- Data provided:

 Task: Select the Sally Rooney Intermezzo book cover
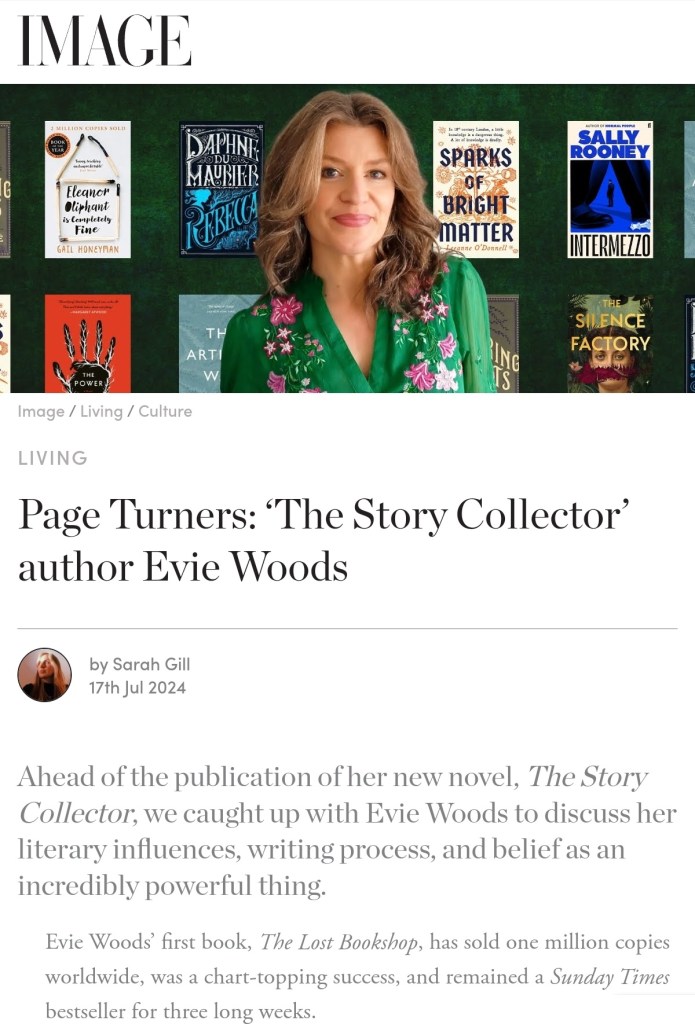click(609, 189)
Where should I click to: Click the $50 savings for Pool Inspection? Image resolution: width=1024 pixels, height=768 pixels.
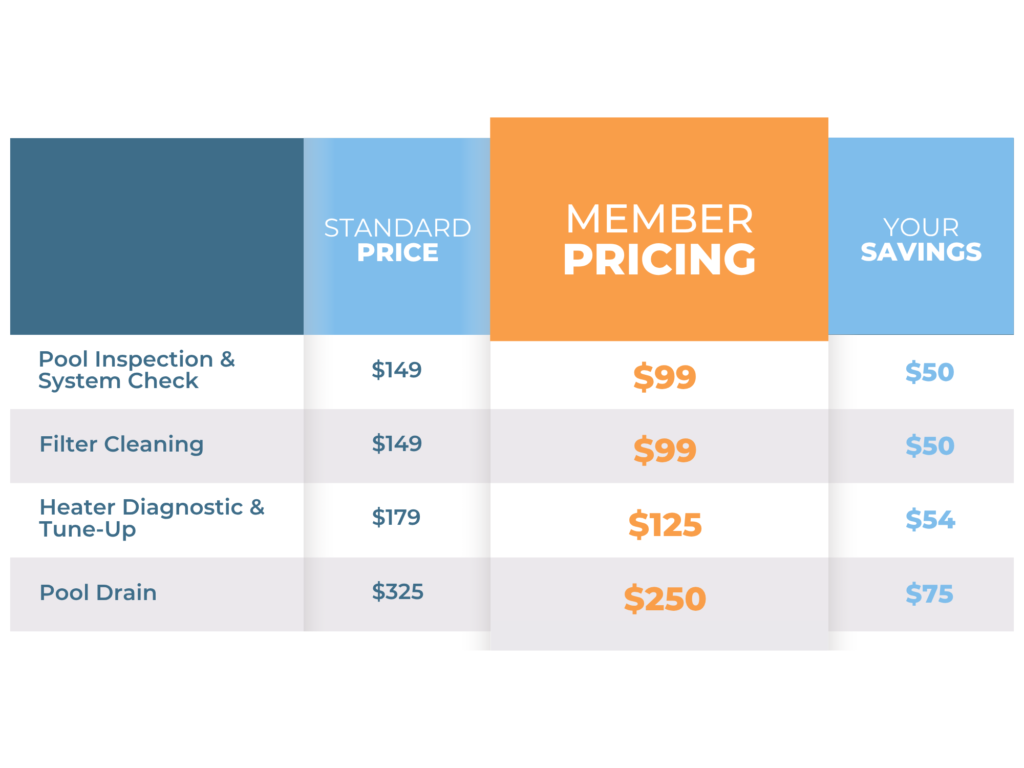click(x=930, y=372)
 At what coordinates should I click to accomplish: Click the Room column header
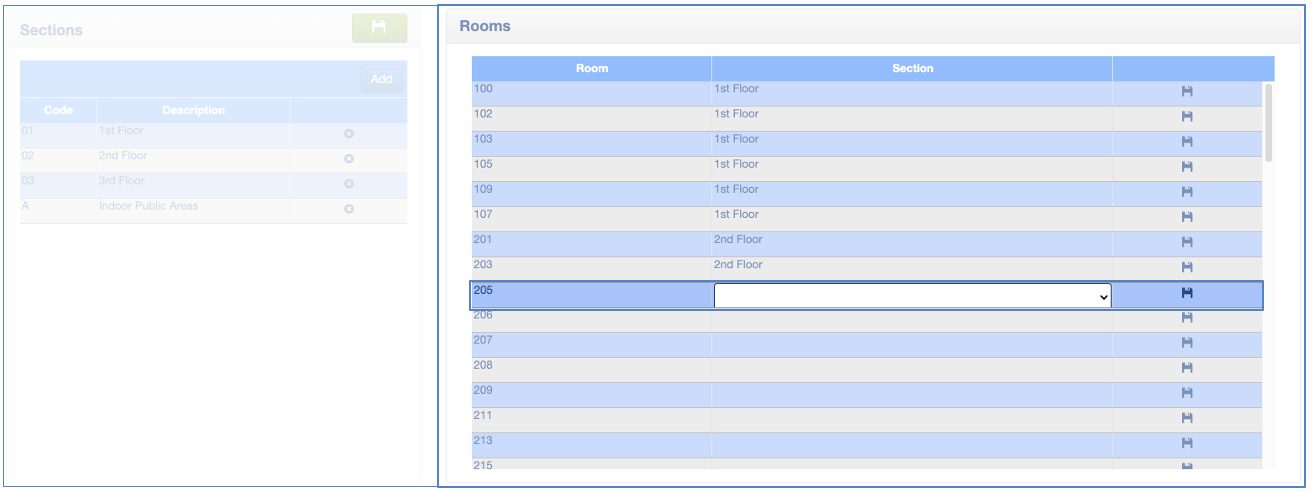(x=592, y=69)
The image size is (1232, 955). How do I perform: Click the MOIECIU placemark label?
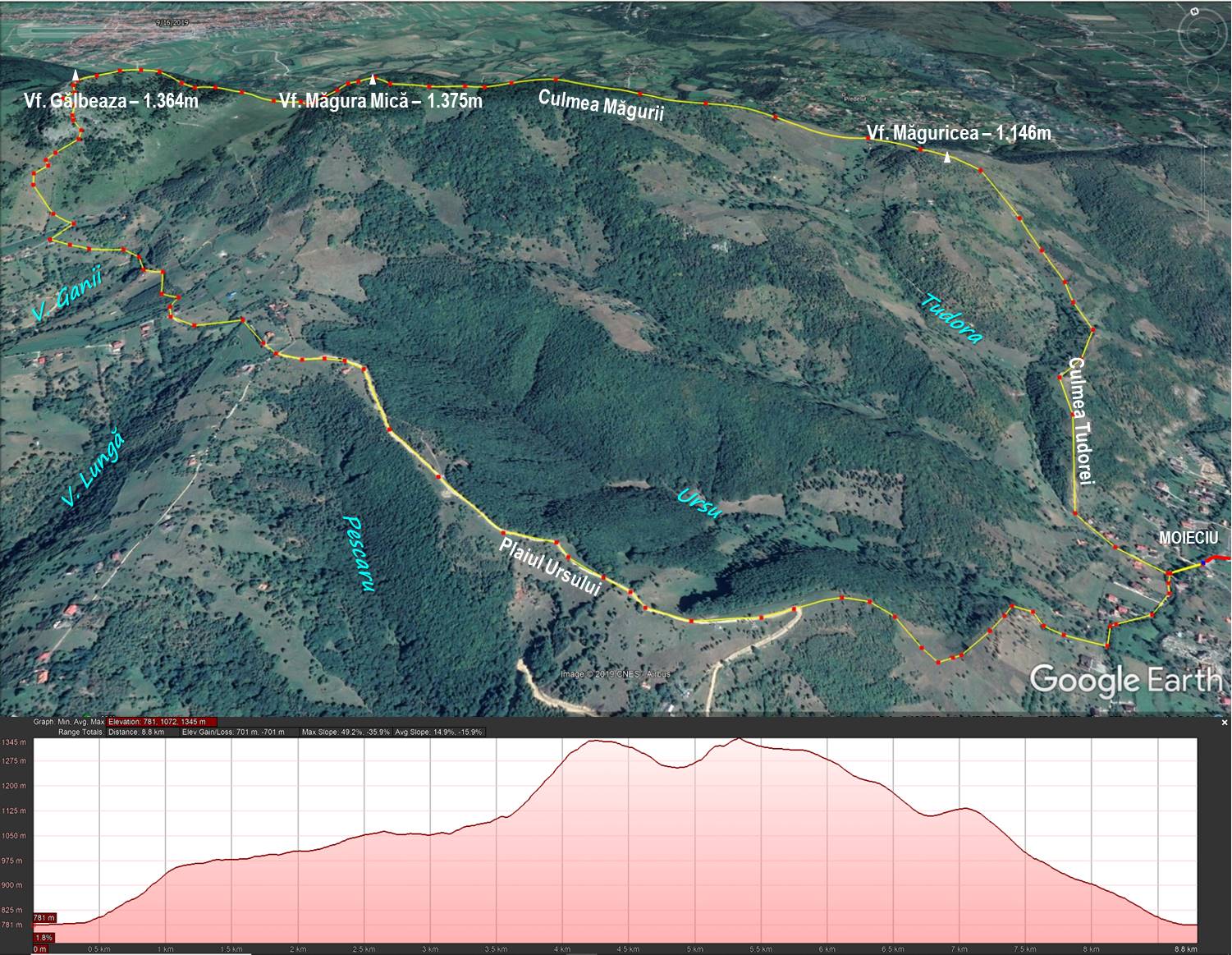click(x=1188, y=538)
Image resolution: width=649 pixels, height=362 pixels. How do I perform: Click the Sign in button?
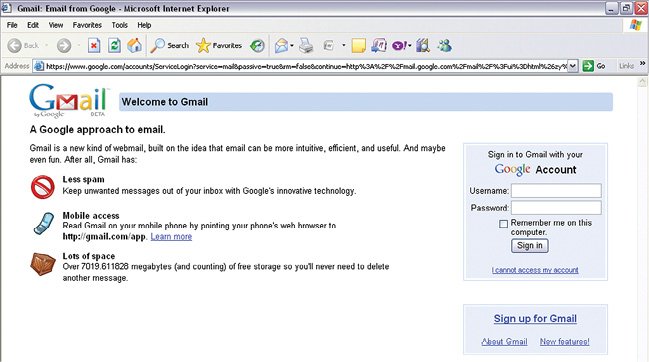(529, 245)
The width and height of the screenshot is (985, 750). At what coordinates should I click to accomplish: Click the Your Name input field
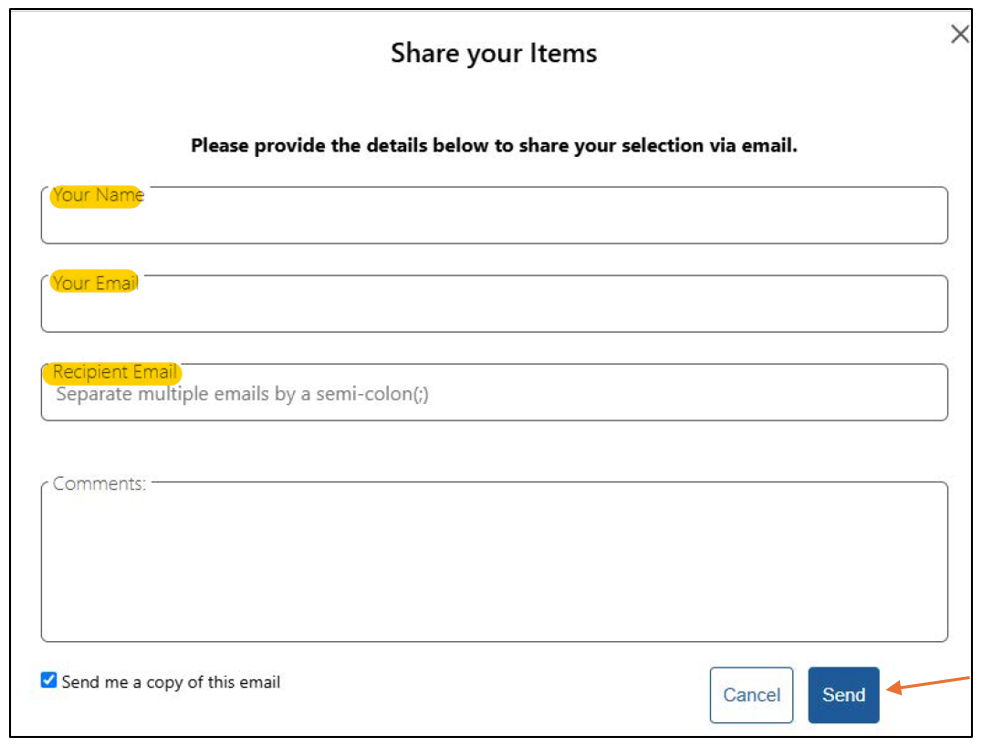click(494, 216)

- Task goal: Return the whole of the material above exactly, with no picture carried over.

- Response to the task:
 Task: Select the Sally Rooney Intermezzo book cover
click(609, 189)
Where should I click to: Click the $50 savings for Pool Inspection? Image resolution: width=1024 pixels, height=768 pixels.
click(x=930, y=372)
 At what coordinates should I click to accomplish: Click the Room column header
(x=592, y=69)
The image size is (1232, 955). How do I perform: Click the MOIECIU placemark label?
click(x=1188, y=538)
Image resolution: width=649 pixels, height=362 pixels. How do I perform: Click the Sign in button?
(529, 245)
The width and height of the screenshot is (985, 750). At what coordinates should I click to accomplish: Click the Your Name input field
click(494, 216)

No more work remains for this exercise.